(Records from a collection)
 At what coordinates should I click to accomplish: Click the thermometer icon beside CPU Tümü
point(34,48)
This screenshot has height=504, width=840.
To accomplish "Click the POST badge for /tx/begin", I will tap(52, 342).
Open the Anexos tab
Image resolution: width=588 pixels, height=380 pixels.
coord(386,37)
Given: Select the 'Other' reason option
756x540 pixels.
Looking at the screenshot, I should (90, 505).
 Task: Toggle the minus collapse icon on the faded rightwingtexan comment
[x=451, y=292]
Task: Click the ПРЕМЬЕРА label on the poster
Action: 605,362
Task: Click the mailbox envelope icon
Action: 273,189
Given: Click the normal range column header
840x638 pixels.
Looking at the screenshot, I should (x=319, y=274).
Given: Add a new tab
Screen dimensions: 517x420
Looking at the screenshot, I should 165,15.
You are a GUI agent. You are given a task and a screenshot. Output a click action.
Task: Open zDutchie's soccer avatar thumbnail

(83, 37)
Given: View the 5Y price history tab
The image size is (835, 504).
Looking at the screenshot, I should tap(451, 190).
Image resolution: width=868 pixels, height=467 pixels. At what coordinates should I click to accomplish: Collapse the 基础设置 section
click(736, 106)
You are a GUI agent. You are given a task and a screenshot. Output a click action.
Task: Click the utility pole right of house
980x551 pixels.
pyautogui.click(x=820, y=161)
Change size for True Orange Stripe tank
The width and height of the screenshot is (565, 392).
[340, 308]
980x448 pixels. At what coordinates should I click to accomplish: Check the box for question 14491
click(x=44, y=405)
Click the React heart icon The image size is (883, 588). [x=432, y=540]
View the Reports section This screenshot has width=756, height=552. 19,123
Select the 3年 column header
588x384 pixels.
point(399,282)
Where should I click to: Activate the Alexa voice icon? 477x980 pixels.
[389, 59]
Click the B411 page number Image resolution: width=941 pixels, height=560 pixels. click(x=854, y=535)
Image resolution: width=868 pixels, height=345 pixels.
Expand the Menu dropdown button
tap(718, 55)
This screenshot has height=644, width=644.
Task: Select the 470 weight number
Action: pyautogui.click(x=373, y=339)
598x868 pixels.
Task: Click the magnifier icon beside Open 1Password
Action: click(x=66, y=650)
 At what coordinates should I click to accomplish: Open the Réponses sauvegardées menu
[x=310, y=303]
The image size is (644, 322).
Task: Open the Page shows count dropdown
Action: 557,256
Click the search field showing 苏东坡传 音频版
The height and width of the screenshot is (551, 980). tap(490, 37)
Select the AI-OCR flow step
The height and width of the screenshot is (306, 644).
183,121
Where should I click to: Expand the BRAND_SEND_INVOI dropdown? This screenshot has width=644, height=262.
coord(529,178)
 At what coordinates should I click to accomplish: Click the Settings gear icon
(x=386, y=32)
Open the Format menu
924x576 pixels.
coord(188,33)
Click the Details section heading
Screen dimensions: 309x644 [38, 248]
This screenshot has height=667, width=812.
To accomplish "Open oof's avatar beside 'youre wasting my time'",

Task brief -> Your task is to output all of the data above word for word.

Output below ->
 At what coordinates should I click to accomplish: Click the thermometer icon beside CPU Tümü
point(34,48)
This screenshot has height=504, width=840.
To accomplish "Click the POST badge for /tx/begin", I will tap(52, 342).
Open the Anexos tab
Image resolution: width=588 pixels, height=380 pixels.
coord(386,37)
Given: Select the 'Other' reason option
756x540 pixels.
Looking at the screenshot, I should (90, 505).
 Task: Toggle the minus collapse icon on the faded rightwingtexan comment
[x=451, y=292]
Task: Click the ПРЕМЬЕРА label on the poster
Action: 605,362
Task: Click the mailbox envelope icon
Action: 273,189
Given: Click the normal range column header
840x638 pixels.
Looking at the screenshot, I should (x=319, y=274).
Given: Add a new tab
Screen dimensions: 517x420
Looking at the screenshot, I should 165,15.
You are a GUI agent. You are given a task and a screenshot. Output a click action.
Task: Open zDutchie's soccer avatar thumbnail

(83, 37)
Given: View the 5Y price history tab
The image size is (835, 504).
Looking at the screenshot, I should tap(451, 190).
Image resolution: width=868 pixels, height=467 pixels. At what coordinates should I click to accomplish: Collapse the 基础设置 section
click(736, 106)
You are a GUI agent. You are given a task and a screenshot. Output a click action.
Task: Click the utility pole right of house
980x551 pixels.
pyautogui.click(x=820, y=161)
Change size for True Orange Stripe tank
The width and height of the screenshot is (565, 392).
[340, 308]
980x448 pixels. At what coordinates should I click to accomplish: Check the box for question 14491
click(x=44, y=405)
Click the React heart icon The image size is (883, 588). [x=432, y=540]
View the Reports section This screenshot has width=756, height=552. 19,123
Select the 3年 column header
588x384 pixels.
point(399,282)
Where should I click to: Activate the Alexa voice icon? 477x980 pixels.
[389, 59]
Click the B411 page number Image resolution: width=941 pixels, height=560 pixels. click(x=854, y=535)
Image resolution: width=868 pixels, height=345 pixels.
Expand the Menu dropdown button
tap(718, 55)
This screenshot has height=644, width=644.
Task: Select the 470 weight number
Action: pyautogui.click(x=373, y=339)
598x868 pixels.
Task: Click the magnifier icon beside Open 1Password
Action: click(x=66, y=650)
 At what coordinates should I click to accomplish: Open the Réponses sauvegardées menu
[x=310, y=303]
The image size is (644, 322).
Task: Open the Page shows count dropdown
Action: 557,256
Click the search field showing 苏东坡传 音频版
The height and width of the screenshot is (551, 980). tap(490, 37)
Select the AI-OCR flow step
The height and width of the screenshot is (306, 644).
183,121
Where should I click to: Expand the BRAND_SEND_INVOI dropdown? This screenshot has width=644, height=262.
coord(529,178)
 At what coordinates should I click to accomplish: Click the Settings gear icon
(x=386, y=32)
Open the Format menu
924x576 pixels.
coord(188,33)
Click the Details section heading
Screen dimensions: 309x644 [38, 248]
This screenshot has height=667, width=812.
To accomplish "Open oof's avatar beside 'youre wasting my time'",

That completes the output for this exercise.